The BRICS’ New Development Bank (NDB) will be based in Shanghai, China. After a diplomatic struggle between China — as the biggest economy, it wanted to run the bank — and the rest, it was agreed that the institution’s top executives will be from Russia, India and Brazil.
Chinese President Xi Jinping and his colleagues emphasized that the BRICS don’t want to replace the World Bank and the IMF, but the Chinese president made it clear that the idea will be to “improve the world’s governing system” and to “widen” emerging countries’ representation in key international decisions.

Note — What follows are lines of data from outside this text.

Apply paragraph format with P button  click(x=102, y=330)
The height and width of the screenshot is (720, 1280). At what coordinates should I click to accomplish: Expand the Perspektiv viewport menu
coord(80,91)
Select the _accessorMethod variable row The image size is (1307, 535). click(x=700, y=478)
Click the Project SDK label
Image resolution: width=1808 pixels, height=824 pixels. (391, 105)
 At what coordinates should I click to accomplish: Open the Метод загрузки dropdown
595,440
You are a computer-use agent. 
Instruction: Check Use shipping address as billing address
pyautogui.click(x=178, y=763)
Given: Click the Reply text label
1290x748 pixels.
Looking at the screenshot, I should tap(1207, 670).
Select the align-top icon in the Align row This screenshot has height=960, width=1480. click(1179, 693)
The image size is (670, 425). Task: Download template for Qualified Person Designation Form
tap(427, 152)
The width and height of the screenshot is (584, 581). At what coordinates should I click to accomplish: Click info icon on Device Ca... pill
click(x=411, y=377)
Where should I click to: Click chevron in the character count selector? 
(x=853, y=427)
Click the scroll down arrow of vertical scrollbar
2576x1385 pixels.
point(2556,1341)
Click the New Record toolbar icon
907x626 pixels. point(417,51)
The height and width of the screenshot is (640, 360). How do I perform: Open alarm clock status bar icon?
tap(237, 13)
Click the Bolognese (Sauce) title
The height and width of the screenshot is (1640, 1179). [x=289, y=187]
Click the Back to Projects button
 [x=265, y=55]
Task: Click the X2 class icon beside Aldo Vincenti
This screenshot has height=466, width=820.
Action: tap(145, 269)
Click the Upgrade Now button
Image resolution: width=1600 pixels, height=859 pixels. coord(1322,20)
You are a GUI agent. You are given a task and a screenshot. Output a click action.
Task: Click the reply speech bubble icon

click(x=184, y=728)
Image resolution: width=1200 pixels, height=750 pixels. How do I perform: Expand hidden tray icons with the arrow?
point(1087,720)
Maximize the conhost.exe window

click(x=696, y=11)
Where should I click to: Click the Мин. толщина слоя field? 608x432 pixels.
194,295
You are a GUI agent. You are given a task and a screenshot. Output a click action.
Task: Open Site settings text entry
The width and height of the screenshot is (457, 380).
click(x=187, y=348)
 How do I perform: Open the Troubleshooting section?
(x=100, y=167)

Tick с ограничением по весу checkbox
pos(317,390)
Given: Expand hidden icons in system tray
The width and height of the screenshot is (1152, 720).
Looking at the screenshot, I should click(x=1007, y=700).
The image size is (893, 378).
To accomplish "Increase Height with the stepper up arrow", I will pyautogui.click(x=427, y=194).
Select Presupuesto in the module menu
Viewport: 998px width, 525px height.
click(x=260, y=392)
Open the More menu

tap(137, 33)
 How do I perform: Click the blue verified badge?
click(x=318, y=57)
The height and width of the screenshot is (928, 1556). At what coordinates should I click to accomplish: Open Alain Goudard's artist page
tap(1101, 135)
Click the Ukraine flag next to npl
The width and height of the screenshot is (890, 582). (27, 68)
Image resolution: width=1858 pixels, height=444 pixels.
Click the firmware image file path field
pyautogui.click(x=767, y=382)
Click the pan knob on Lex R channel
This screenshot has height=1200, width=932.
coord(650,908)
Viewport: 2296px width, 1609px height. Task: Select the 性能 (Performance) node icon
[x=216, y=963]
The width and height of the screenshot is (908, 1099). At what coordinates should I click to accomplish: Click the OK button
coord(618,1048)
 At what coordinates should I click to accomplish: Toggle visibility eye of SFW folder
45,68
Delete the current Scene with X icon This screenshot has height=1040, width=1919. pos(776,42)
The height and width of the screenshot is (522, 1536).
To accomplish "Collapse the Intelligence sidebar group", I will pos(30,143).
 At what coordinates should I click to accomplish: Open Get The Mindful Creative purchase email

In fact, they have a point: despite a lot of talk about expanding emerging markets’ voting rights at the World Bank and the IMF, these institutions have not changed substantially since they were created at Bretton Woods in 1944. The United States and European countries retain a much greater representation in both institutions than their current share of the world economy.
In addition to being frustrated by their smaller representation, the BRICS argue that their New Development Bank may be better suited to help developing countries than the IMF or the World Bank.
Brazil and India, for instance, desperately need to improve their infrastructure, and area in which China has great expertise (although we should hope that China’s infrastructure experts don’t recommend their fellow BRICS members to eradicate villagers at gunpoint to build roads and bridges).
And they add that the World Bank has been constrained by its environmental rules to make major loans for infrastructure in emerging countries. The new Shanghai-based bank will be able to make more loans for infrastructure with more realistic environmental standards, they say.
The big question, however, is whether the BRICS new financial institutions will materialize.
First, the BRICS are doing this at a time when their economies are heading down. China, which was growing at 10 percent annually over the last decade, is projected to grow at 7.5 percent this year, while India’s growth has slowed to 5.4 percent, and Russia and Brazil are expected to grow by a pitiful 1 percent each this year.
Second, it won’t be easy to solve internal differences between the BRICS. Despite their warm embraces at the Fortaleza summit, the leaders of China and Brazil are locked in a bitter dispute about bilateral trade. China complains about Brazil’s growing protectionism, while Brazil complains that China is only buying raw materials, while invading it with manufactured goods.
In addition, there will be disputes over who runs the new institutions. China’s economy — the world’s second-largest — is bigger than that of the four remaining BRICS members together, and the Chinese don’t have a tradition of putting money into projects in which they don’t run the show.
Third, the recent history of similar — although somewhat smaller — efforts to launch alternative development banks doesn’t bode well for the newly created institutions.
In 2009, the presidents of Brazil, Venezuela, Argentina, Bolivia, Ecuador, Paraguay and Uruguay announced with great fanfare the creation of a Bank of the South. The bank was supposed to have an initial capital of $20 billion and to replace Washington-based financial institutions, but it never took off. It made big headlines when it was announced, and it vanished shortly thereafter.
Fourth, even if the BRICS banks take off, they will be limited in size. The group’s lending institution’s $100 billion capital would be much smaller than the IMF’s $837 billion.
My opinion: The idea of creating new international financial institutions to make additional loans to those made by the World Bank and the IMF is good. The more, the merrier. And if the proposed Shanghai-based bank will help China become a better world citizen, and contribute more in development aid to developing countries, so much the better.
Whether it will happen, and whether it won’t follow the steps of the ill-fated Bank of the South, is a different story.